> [Quoted passage]
■ ■ ■ ■ ■
From today the Scottish Parliament goes into its summer recess, but after Tuesday’s depressing debate on Scottish independence, no-one should be fooled into thinking this means a two-month holiday.
We all know Scotland faces big challenges, with the global cost of living crisis and vital public services badly overstretched, despite more public spending per head here than in England.
But everyone except the SNP thinks those should be the top priorities, so ending the parliamentary term with pointless argument about something the majority don’t want, and Holyrood has no power to grant, just proved the opposition parties need to fill the void being left by the SNP-Green coalition.
Incapable of keeping their minds on the responsibilities they have while dreaming about ones they don’t, when the SNP-Greens do turn their attention to real policies, their judgement is so skewed by the need to twist everything into constitutional point scoring that the result is chaos.
Children’s rights, gender recognition, deposit returns, unbuilt ferries and the disgrace of spiralling drug deaths are all examples of how Nationalist exceptionalism takes priority over practical deliverability. Instead of wasting public money on vain legal challenges, the Scottish Government should be working with the UK Government to tackle the big issues which really matter to you.
■ ■ ■ ■ ■
> [Extracted data]
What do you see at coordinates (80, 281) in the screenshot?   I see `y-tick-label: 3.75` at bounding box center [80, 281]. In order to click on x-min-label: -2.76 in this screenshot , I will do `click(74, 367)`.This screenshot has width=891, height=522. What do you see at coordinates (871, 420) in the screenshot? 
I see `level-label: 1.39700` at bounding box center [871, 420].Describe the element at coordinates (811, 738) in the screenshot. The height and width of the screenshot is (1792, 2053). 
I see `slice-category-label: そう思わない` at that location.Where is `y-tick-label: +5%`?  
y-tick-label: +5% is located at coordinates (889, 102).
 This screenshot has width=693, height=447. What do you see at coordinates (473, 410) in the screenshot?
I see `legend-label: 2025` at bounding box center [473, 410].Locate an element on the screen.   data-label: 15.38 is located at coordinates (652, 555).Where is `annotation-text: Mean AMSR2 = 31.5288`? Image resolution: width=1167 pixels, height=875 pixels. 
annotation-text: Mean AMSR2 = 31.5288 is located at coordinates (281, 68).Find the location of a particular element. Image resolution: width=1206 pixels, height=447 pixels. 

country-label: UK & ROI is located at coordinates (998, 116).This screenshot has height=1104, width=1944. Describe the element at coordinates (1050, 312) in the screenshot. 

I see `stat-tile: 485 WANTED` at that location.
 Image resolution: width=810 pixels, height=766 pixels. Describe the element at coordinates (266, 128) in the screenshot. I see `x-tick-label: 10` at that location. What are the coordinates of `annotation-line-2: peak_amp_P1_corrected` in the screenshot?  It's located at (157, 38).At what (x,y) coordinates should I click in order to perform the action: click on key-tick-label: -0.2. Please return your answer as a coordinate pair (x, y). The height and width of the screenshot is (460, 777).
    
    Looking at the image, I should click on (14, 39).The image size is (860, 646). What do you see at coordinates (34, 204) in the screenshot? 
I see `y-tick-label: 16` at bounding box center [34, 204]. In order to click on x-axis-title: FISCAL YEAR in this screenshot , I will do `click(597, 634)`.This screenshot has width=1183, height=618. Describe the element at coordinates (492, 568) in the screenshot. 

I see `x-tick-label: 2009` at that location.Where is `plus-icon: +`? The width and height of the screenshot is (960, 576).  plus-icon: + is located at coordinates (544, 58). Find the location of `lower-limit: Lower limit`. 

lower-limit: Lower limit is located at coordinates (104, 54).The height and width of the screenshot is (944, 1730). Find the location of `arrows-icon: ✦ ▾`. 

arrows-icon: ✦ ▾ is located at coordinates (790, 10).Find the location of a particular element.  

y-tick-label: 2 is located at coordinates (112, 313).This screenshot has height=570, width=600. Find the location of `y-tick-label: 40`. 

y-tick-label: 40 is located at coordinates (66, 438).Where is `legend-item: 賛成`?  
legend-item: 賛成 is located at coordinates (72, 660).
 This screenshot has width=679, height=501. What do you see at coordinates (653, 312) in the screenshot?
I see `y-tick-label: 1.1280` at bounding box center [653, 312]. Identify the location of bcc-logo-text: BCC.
■ ■ ■ ■ ■
> [Directions]
A: In the opinion piece on the Scottish Parliament's summer recess, what was the subject of Tuesday's debate?
B: Carry on the opinion piece about the Scottish Parliament's summer recess from its last sentence.
The lines are unrelated to the text.

> [Written responses]
A: Scottish independence.

B:
Styling himself as First Activist, Humza Yousaf isn’t even pretending to be a First Minister for all Scotland and is doubling down on Nicola Sturgeon’s independence plan, insisting a majority of SNP MPs at the next general election will be a mandate for another referendum. But I’m pretty sure most readers want their representatives to get to grips with immediate challenges, like growing our economy, rebuilding our NHS and reducing household bills, not being perpetually obsessed with breaking up Britain.
How will holding another referendum make your household budget go further, your wages go up, or your wait for a medical appointment shorter? How will it help our colleges fill the yawning skills gap in our workforce? How would two years spent pretending independence is not an immediate economic catastrophe lay foundations for the thousands of new homes we need?
Yet separation is what Humza Yousaf says is his number one goal for the next general election, but Tuesday’s dire debate only showed that grudge and grievance is a miserable replacement for real thinking and effective policies. Like their transport plans, the Nationalists have run out of road.
That, of course, suits the economic vandals in the Green Party just fine, their extremism showing the same disregard for national prosperity, happily prepared to wreck the livelihoods of thousands under the guise of environmental concern, their war on North Sea oil and gas threatening both east coast jobs and everyone’s energy bills, while making the transition to net zero even more difficult.
Labour is not much better, an opposition in name only, aligning themselves with the SNP and the Greens on so many issues, like North Sea energy, gender reform and free speech, allowing division to fester when pro-UK voters trusted them to fight the SNP.
There is much work to be done before Parliament reconvenes in September, and not just because of the forthcoming election. The SNP has all the time in the world to dream about independence, but the priorities which matter need attention now.